** Exercise description **
Look through the records below for the line with "Our Rights in Action (Video) (214, 1286)" and the line with "Search (316, 13)", then return those lines and all lines between, exactly.
┏━━
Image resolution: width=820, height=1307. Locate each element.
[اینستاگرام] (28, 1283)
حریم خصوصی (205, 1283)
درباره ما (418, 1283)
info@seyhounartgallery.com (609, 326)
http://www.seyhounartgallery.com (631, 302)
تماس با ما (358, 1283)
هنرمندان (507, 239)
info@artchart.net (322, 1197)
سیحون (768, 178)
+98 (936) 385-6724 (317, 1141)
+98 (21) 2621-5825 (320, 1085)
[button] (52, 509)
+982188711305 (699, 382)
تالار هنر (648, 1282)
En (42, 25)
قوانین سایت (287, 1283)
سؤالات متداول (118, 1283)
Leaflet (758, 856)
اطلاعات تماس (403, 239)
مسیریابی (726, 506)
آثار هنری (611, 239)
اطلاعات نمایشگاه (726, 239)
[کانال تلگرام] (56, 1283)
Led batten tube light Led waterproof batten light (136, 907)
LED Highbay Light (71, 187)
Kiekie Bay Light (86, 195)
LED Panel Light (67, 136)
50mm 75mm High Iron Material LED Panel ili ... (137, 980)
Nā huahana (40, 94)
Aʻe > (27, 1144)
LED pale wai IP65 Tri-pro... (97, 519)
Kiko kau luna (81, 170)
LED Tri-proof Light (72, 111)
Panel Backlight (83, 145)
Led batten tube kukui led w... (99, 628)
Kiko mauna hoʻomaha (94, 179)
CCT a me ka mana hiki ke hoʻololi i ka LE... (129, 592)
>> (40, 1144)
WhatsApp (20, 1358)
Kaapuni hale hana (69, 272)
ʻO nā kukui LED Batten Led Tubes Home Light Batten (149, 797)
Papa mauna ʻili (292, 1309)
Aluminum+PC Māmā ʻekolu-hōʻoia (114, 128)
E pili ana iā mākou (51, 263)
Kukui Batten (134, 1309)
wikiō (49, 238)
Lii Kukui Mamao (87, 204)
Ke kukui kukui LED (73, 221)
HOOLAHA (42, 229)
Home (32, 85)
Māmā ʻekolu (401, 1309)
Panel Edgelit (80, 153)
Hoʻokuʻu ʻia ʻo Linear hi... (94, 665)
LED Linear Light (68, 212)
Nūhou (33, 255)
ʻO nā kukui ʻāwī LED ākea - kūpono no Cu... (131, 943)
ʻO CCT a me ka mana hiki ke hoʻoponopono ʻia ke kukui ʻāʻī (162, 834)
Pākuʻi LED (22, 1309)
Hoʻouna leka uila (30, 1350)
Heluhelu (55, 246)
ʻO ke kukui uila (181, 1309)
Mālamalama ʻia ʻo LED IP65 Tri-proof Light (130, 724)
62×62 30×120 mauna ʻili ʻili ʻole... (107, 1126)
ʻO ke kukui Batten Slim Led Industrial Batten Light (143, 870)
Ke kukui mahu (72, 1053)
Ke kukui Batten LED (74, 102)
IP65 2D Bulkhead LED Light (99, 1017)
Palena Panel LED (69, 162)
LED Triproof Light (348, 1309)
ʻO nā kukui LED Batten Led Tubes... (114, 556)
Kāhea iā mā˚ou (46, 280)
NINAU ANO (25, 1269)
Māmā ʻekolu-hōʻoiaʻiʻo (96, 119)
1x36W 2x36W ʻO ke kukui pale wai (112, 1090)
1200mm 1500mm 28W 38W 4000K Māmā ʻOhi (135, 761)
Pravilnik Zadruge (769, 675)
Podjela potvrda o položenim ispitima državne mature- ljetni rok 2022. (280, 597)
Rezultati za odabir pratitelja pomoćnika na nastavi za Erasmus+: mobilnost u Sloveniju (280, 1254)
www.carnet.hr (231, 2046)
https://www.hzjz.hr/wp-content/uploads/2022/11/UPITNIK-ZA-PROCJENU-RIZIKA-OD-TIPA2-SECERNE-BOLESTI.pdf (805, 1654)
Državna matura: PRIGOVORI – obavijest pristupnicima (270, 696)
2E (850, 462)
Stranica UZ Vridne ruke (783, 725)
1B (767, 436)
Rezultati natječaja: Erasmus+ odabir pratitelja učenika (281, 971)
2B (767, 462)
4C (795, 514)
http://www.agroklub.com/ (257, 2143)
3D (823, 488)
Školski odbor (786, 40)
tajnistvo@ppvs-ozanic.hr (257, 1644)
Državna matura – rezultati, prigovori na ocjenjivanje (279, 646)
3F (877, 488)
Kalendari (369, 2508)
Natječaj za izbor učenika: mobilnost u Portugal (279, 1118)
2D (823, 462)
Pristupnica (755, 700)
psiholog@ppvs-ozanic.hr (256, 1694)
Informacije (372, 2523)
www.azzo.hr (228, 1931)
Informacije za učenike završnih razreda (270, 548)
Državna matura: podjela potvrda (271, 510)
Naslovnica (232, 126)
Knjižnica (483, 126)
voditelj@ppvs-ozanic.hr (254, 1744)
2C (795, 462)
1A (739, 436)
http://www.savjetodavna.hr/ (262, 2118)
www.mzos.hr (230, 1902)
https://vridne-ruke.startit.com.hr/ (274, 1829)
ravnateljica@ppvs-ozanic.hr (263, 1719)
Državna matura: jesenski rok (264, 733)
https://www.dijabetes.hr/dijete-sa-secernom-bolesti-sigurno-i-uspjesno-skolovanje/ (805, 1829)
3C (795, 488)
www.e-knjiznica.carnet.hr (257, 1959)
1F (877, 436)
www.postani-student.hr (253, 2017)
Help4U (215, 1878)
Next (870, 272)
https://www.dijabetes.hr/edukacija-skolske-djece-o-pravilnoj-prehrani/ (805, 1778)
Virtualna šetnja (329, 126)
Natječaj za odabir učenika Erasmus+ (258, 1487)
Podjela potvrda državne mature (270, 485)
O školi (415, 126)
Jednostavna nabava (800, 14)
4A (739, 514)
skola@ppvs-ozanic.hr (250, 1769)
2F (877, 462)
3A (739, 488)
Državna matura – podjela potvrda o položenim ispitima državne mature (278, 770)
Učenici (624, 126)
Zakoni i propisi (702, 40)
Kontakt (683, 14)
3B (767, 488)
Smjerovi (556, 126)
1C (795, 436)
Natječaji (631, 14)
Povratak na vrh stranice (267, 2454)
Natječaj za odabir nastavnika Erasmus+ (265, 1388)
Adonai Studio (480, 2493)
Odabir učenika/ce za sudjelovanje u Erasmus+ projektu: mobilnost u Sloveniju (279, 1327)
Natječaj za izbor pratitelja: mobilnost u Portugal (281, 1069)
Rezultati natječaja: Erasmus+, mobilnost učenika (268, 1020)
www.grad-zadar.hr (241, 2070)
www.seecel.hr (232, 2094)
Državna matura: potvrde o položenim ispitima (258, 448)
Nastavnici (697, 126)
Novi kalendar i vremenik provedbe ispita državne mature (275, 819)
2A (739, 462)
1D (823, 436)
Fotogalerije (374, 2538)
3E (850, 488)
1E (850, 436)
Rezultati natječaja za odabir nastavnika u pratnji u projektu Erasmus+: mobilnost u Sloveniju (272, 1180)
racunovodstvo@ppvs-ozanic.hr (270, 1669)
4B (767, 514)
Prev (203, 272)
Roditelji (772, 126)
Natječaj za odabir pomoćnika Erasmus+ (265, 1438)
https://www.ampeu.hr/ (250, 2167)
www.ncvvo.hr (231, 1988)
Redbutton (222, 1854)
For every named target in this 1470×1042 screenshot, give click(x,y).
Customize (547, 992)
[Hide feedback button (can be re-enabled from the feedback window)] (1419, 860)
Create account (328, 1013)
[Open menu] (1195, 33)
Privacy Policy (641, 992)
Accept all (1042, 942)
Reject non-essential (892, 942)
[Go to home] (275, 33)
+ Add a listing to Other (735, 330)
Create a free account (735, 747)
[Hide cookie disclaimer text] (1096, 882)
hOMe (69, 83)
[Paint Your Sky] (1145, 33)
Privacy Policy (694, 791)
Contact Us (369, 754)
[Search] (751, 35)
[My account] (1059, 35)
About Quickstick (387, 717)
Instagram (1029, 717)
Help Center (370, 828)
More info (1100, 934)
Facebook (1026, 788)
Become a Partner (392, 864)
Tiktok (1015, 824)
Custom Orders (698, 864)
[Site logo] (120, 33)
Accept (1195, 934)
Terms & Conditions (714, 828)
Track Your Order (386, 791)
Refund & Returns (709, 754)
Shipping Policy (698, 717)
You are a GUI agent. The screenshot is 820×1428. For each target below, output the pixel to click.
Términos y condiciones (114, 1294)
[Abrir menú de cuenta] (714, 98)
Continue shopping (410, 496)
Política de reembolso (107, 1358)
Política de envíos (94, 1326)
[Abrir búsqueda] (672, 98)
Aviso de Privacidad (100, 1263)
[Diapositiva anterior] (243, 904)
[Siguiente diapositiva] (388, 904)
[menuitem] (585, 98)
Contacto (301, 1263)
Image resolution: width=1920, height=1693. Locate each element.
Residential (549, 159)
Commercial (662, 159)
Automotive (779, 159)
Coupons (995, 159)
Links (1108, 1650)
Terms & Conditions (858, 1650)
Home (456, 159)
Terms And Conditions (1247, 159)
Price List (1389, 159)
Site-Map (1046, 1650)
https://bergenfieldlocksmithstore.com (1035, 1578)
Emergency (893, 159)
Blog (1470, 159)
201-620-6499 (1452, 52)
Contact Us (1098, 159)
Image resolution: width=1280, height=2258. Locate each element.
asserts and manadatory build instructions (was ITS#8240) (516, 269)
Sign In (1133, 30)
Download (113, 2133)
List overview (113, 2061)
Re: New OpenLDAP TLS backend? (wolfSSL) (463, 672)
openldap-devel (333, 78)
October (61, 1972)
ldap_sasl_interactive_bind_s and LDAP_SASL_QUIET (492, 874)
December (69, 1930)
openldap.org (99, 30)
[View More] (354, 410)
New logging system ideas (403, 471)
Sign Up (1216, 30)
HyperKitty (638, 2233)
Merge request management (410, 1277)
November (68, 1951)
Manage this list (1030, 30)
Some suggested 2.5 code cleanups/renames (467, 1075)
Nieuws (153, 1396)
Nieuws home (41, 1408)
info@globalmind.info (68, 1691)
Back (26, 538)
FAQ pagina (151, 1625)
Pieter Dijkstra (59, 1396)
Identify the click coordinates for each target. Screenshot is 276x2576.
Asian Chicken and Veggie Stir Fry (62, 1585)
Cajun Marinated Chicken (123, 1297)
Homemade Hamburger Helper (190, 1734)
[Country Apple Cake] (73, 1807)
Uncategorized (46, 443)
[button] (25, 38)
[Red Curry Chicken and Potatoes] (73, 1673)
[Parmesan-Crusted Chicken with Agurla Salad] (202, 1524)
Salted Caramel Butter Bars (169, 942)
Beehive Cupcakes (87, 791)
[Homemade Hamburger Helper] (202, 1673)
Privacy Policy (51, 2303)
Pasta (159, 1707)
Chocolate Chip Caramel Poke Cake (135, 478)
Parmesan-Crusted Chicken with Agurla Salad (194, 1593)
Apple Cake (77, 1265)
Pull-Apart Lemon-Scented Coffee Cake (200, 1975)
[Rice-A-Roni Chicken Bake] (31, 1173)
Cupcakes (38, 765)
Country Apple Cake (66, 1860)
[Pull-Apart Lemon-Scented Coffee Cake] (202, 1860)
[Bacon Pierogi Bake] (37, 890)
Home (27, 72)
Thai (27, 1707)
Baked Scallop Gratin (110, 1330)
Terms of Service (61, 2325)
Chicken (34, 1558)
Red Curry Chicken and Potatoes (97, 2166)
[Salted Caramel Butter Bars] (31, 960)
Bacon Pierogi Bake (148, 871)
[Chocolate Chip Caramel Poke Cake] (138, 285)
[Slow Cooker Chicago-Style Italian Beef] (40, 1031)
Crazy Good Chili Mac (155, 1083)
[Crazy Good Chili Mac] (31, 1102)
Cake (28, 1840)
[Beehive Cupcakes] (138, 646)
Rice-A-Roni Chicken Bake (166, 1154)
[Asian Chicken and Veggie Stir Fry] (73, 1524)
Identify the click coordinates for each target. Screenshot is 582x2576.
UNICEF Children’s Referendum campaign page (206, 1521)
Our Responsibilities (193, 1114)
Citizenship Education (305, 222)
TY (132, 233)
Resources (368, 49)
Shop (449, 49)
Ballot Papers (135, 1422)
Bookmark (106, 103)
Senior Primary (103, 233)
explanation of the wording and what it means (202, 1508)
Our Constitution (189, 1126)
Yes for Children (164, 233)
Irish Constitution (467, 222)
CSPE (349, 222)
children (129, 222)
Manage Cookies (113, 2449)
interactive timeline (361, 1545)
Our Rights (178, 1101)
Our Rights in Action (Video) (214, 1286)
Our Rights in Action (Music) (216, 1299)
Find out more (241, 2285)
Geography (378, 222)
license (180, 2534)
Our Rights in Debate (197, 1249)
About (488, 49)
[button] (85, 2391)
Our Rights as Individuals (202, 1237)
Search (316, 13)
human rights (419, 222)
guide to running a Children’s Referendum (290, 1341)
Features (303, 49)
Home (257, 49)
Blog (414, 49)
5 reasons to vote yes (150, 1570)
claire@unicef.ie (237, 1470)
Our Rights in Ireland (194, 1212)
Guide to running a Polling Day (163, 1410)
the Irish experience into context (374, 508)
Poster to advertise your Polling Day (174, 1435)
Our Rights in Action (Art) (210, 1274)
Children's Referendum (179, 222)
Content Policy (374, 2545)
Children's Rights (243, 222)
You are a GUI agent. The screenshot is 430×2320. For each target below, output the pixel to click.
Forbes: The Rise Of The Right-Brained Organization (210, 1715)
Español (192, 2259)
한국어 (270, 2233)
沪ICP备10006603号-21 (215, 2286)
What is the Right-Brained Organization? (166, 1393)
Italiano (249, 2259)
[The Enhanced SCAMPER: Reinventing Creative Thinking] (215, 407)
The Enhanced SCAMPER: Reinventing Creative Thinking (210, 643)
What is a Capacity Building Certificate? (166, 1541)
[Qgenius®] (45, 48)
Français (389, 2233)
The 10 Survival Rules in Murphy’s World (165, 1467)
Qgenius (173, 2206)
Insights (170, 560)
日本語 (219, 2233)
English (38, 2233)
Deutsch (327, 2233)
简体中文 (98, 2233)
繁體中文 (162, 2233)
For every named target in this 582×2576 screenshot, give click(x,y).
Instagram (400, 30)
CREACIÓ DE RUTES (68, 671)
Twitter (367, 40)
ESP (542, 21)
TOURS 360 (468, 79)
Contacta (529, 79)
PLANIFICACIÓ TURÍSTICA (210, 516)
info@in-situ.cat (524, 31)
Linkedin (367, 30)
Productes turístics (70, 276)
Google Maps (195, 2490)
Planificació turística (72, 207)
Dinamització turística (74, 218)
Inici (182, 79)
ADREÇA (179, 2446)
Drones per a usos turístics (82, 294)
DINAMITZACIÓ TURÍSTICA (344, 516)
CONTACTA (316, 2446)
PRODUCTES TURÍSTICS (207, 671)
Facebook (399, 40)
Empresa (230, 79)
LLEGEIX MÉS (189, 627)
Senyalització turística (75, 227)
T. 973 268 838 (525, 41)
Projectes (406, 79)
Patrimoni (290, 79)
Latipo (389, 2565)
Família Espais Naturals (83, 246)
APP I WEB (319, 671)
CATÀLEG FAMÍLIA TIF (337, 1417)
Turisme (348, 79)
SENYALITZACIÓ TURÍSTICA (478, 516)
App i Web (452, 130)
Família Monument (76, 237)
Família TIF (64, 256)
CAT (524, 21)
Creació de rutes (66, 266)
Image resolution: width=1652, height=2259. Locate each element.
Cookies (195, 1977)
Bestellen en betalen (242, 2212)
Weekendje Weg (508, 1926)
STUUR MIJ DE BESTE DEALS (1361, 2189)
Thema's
┗━━
** Written reply **
Our Rights in Action (Video) (214, 1286)
Our Rights in Action (Music) (216, 1299)
Find out more (241, 2285)
Geography (378, 222)
license (180, 2534)
Our Rights in Debate (197, 1249)
About (488, 49)
[button] (85, 2391)
Our Rights as Individuals (202, 1237)
Search (316, 13)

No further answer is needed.